Engineering Study Material


File System Implementation:
  • In this chapter, we introduce a simple file system implementation, known as vsfs (the Very Simple File System). This file system is a simplified version of a typical UNIX file system and thus serves to introduce some of the basic on-disk structures, access methods, and various policies that you will find in many file systems today.
  • The file system is pure software; unlike our development of CPU and memory virtualization, we will not be adding hardware features to make some aspect of the file system work better (though we will want to pay attention to device characteristics to make sure the file system works well).
  • Because of the great flexibility we have in building a file system, many different ones have been built, literally from AFS (the Andrew File System) [H+88] to ZFS (Sun’s Zettabyte File System) [B07].
  • All of these file systems have different data structures and do some things better or worse than their peers. Thus, the way we will be learning about file systems is through case studies: first, a simple file system (vsfs) in this chapter to introduce most concepts, and then a series of studies of real file systems to understand how they can differ in practice.
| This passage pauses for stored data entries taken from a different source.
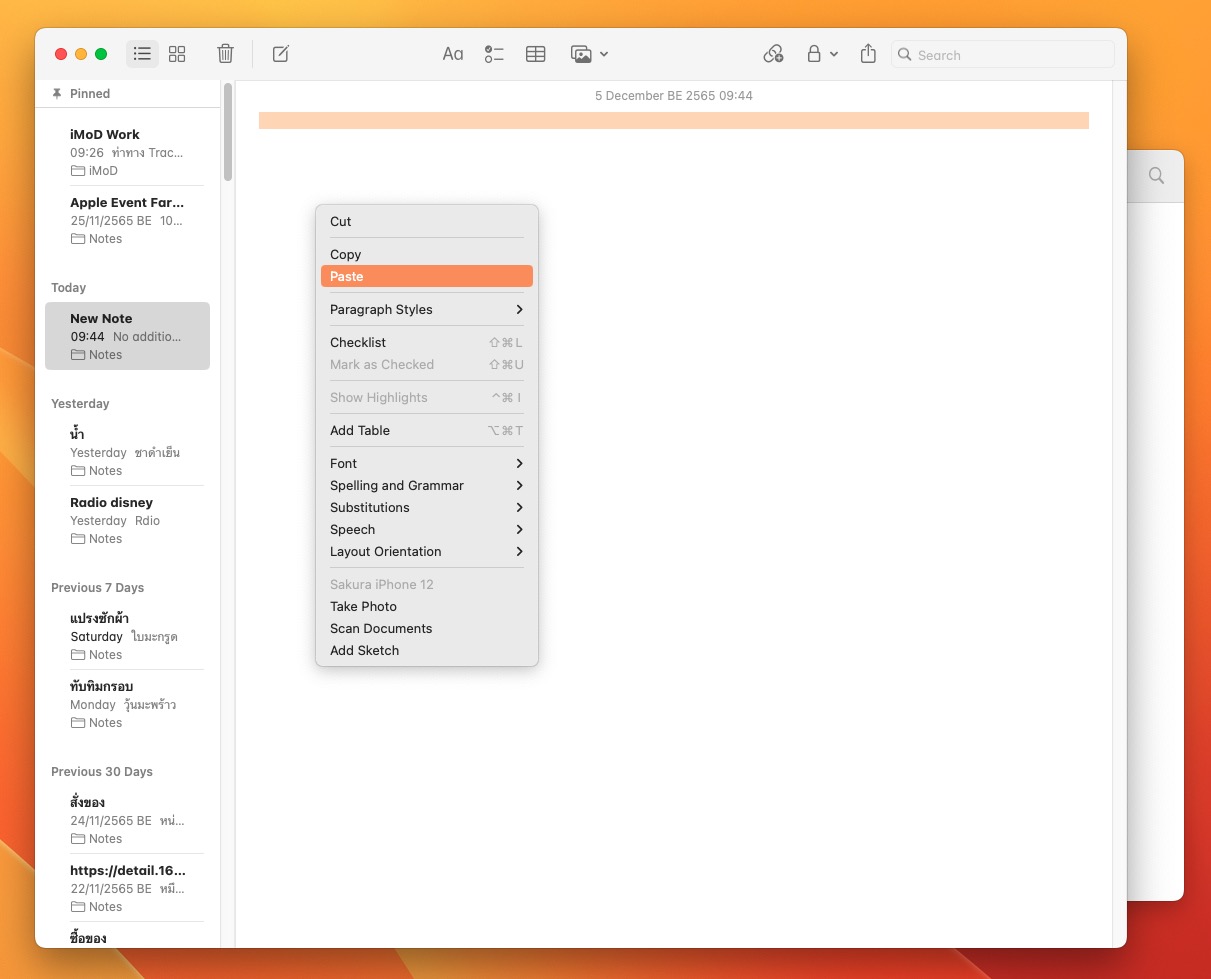Click the notes list scrollbar
The image size is (1211, 979).
tap(228, 132)
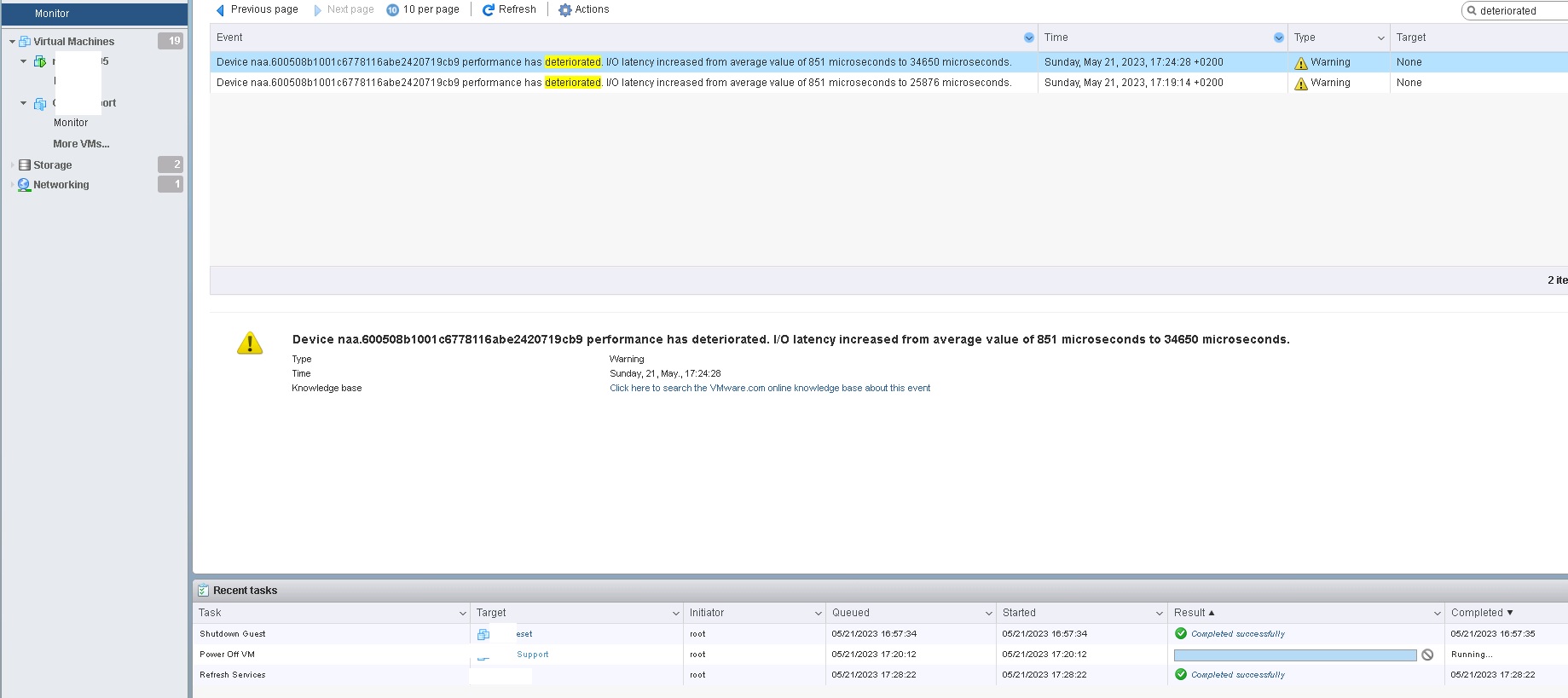Image resolution: width=1568 pixels, height=698 pixels.
Task: Click the Recent tasks panel icon
Action: coord(203,590)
The Crux: How to Implement a Simple File System
How can we build a simple file system? What structures are needed on the disk? What do they need to track? How are they accessed?
  • Directory Implementation: Discuss several file system implementation strategies.
  • First implementation strategy: contiguous allocation. Just lay out the file in contiguous disk blocks. Used in VM/CMS - an old IBM interactive system.
    Advantages:
    • Quick and easy calculation of block holding data - just offset from start of file!
    • For sequential access, almost no seeks required.
    • Even direct access is fast - just seek and read. Only one disk access.

    Disadvantages:
    • Where is best place to put a new file?
    • Problems when file gets bigger - may have to move whole file!!
    • External Fragmentation.
    • Compaction may be required, and it can be very expensive.
  • Next strategy: linked allocation. All files stored in fixed size blocks. Link together adjacent blocks like a linked list.
    Advantages:
    • No more variable-sized file allocation problems. Everything takes place in fixed-size chunks, which makes memory allocation a lot easier.
    • No more external fragmentation.
    • No need to compact or relocate files.

    Disadvantages:
    • Potentially terrible performance for direct access files - have to follow pointers from one disk block to the next!
    • Even sequential access is less efficient than for contiguous files because may generate long seeks between blocks.
    • Reliability -if lose one pointer, have big problems.
  • FAT allocation. Instead of storing next file pointer in each block, have a table of next pointers indexed by disk block. Still have to linearly traverse next pointers, but at least don't have to go to disk for each of them. Can just cache the FAT table and do traverse all in memory. MS/DOS and OS/2 use this scheme.
  • Table pointer of last block in file has EOF pointer value. Free blocks have table pointer of 0. Allocation of free blocks with FAT scheme is straightforward. Just search for first block with 0 table pointer.
  • Indexed Schemes. Give each file an index table. Each entry of the index points to the disk blocks containing the actual file data. Supports fast direct file access, and not bad for sequential access.
  • Question: how to allocate index table? Must be stored on disk like everything else in the file system. Have basically same alternatives as for file itself! Contiguous, linked, and multilevel index. In practice some combination scheme is usually used. This whole discussion is reminiscent of paging discussions.
  • Will now discuss how traditional Unix lays out file system.
  • First 8KB - label + boot block. Next 8KB - Superblock plus free inode and disk block cache.
  • Next 64KB - inodes. Each inode corresponds to one file.
  • Until end of file system - disk blocks. Each disk block consists of a number of consecutive sectors.
  • What is in an inode - information about a file. Each inode corresponds to one file. Important fields:
    • Mode. This includes protection information and the file type. File type can be normal file (-), directory (d), symbolic link (l).
    • Owner
    • Number of links - number of directory entries that point to this inode.
    • Length - how many bytes long the file is.
    • Nblocks - number of disk blocks the file occupies.
    • Array of 10 direct block pointers. These are first 10 blocks of file.
    • One indirect block pointer. Points to a block full of pointers to disk blocks.
    • One doubly indirect block pointer. Points to a block full of pointers to blocks full of pointers to disk blocks.
    • One triply indirect block pointer. (Not currently used).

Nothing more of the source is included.